Confessions of a Quackbuster

This blog deals with healthcare consumer protection, and is therefore about quackery, healthfraud, chiropractic, and other forms of so-Called "Alternative" Medicine (sCAM).

Monday, November 01, 2004

How a Medical Practice Should be Run?

An interesting thread.

Used by permission.

Subject: Re: [healthfraud] How a Medical Practice Should be Run?

From: Harriet Hall
Date: Sun, 31 Oct 2004 16:50:30 -0800

You have asked THE question. Why do smart people fall for dumb
ideas? There is no idea so crazy that you can't find an MD or a
PhD to support it. I see two major problems here:

1. Some doctors perceive that patients WANT alternative medicine
and are willing to go along to keep them happy. They are bowing to
consumer pressure instead of doing what is ultimately best for the
patient. This should be considered unethical, but there is a very
human temptation to use altmed as a placebo for conditions that
science has no cure for, as well as to pacify demanding patients and
hypochondriacs. "Difficult" patients are frustrating and time-
consuming, and sometimes condoning altmed will get them off the
doctor's back, at least temporarily.

2. A semi-religious belief in vitalism underlies most alternative
medicine thinking. These people are not willing to stick to our
shared external material reality that can be accessed by science.
They insist there is a supernatural or other-dimensional realm of
"energy," "quantum connectedness," "the Innate," or some other
imaginary force that can't be detected with any instruments but
that their intuitive mind can somehow access. Vitalism is like Santa
Claus - you can't PROVE those forces DON'T exist. This kind of
irrational thinking is impervious to logic.
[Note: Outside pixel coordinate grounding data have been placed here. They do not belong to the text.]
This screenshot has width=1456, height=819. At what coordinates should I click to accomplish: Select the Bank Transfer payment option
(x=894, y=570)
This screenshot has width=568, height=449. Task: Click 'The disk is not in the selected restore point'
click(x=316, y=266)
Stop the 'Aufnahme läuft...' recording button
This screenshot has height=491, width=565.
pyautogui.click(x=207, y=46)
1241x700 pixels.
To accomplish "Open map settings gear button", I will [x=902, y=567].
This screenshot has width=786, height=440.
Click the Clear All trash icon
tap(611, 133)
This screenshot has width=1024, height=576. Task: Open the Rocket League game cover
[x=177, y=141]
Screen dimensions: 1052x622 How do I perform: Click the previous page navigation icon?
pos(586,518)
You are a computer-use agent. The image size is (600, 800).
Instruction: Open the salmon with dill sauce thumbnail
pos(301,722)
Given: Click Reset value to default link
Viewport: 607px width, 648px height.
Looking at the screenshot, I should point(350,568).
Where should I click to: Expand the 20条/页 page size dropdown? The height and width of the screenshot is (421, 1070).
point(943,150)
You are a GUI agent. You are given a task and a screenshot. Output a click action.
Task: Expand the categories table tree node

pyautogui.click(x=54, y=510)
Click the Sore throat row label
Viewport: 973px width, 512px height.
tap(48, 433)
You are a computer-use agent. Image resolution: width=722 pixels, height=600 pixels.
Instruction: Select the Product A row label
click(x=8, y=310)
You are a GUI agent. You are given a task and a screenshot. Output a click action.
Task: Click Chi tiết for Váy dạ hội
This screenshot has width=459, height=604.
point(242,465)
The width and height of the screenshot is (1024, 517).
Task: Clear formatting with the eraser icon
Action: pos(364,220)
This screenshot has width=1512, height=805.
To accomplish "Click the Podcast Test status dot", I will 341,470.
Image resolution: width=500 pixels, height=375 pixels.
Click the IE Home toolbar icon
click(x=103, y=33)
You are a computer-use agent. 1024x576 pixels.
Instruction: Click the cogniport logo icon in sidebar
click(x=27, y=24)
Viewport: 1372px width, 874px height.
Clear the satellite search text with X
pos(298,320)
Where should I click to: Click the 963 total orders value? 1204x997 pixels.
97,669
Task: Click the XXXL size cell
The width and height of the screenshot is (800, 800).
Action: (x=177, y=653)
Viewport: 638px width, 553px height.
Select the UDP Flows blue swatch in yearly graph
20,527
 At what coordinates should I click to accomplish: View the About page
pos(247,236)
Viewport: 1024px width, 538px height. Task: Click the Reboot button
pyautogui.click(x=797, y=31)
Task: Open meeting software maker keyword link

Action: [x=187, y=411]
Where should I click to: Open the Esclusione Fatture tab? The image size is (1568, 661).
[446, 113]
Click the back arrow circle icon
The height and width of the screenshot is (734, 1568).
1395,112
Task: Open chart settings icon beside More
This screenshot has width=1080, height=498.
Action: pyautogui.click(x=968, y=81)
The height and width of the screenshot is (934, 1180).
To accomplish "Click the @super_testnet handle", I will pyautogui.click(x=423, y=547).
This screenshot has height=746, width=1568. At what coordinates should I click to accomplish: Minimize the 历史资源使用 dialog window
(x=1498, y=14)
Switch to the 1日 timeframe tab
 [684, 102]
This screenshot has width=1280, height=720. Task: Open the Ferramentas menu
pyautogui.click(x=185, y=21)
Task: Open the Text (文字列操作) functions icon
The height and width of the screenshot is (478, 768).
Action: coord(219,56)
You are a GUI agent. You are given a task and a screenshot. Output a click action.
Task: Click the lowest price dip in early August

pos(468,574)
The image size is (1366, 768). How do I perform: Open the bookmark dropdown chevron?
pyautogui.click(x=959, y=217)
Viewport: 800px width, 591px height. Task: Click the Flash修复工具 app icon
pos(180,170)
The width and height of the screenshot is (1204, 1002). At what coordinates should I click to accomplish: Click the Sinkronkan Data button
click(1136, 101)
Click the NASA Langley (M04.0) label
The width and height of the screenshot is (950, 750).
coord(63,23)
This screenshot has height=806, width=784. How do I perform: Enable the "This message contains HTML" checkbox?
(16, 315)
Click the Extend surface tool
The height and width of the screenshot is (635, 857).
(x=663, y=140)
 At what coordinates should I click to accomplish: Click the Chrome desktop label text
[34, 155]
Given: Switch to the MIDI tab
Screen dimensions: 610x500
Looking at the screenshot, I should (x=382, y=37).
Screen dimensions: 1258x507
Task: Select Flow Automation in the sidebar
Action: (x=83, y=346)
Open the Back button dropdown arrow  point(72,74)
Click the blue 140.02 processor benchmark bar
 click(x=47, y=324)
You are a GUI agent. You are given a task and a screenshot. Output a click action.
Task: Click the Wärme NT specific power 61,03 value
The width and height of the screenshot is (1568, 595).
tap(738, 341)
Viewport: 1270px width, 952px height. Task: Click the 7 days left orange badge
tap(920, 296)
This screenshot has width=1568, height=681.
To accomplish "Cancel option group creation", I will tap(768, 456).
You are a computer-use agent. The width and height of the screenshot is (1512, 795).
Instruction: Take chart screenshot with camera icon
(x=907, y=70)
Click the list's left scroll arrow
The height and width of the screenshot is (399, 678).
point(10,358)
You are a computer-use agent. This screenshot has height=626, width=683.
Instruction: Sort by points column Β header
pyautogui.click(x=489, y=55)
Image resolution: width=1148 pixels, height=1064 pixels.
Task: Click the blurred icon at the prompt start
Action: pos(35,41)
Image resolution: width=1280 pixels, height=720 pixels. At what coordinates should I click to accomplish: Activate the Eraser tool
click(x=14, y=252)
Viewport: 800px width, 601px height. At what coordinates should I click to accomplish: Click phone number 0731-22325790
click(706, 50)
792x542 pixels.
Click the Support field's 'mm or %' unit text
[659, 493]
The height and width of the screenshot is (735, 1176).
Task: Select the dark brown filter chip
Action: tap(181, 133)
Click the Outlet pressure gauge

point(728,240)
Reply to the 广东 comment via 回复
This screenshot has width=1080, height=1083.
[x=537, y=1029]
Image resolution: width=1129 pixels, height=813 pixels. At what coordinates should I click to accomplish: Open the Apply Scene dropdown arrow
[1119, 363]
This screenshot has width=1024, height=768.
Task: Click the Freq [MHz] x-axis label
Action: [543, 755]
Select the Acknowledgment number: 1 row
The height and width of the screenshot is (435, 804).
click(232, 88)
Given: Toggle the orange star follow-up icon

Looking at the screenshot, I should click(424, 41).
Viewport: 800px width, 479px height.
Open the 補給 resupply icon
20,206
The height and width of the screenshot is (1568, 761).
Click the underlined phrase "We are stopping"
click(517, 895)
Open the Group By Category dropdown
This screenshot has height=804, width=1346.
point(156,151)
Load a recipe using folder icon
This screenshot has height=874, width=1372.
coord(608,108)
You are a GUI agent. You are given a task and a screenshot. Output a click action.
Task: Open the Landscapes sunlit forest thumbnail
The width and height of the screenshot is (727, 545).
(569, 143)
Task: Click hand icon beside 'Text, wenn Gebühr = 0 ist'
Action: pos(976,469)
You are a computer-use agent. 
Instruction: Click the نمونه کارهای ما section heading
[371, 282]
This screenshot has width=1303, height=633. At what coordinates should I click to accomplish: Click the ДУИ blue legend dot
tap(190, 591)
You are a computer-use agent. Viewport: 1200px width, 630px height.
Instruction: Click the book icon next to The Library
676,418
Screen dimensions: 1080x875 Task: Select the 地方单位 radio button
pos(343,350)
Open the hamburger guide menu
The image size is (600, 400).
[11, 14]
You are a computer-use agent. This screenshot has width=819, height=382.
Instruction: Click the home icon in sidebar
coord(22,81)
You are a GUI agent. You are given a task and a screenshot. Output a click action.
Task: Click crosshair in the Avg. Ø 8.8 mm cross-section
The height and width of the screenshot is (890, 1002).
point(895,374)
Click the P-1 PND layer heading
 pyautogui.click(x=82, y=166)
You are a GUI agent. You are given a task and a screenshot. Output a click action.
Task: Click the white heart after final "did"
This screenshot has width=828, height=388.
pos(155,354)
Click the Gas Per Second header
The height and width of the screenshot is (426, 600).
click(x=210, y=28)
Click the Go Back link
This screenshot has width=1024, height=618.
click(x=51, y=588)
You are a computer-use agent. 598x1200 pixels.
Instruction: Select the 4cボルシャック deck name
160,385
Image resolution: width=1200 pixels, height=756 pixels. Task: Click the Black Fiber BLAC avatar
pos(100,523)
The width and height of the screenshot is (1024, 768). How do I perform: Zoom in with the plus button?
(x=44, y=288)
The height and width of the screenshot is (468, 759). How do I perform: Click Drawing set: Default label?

I think the ultimate solution is to teach critical thinking to children
from an early age, and to make them aware of how human
psychology can lead us into error. Science education "about" science
doesn't do much good by itself. We need to challenge students to
"think" scientifically by figuring out how they could test a hypothesis
and by figuring out what could go wrong and how to rule out
alternative explanations for results. We should be teaching them
about how experiments have gone awry (N-rays, cold fusion, etc.)
and how to distinguish good science from pseudoscience.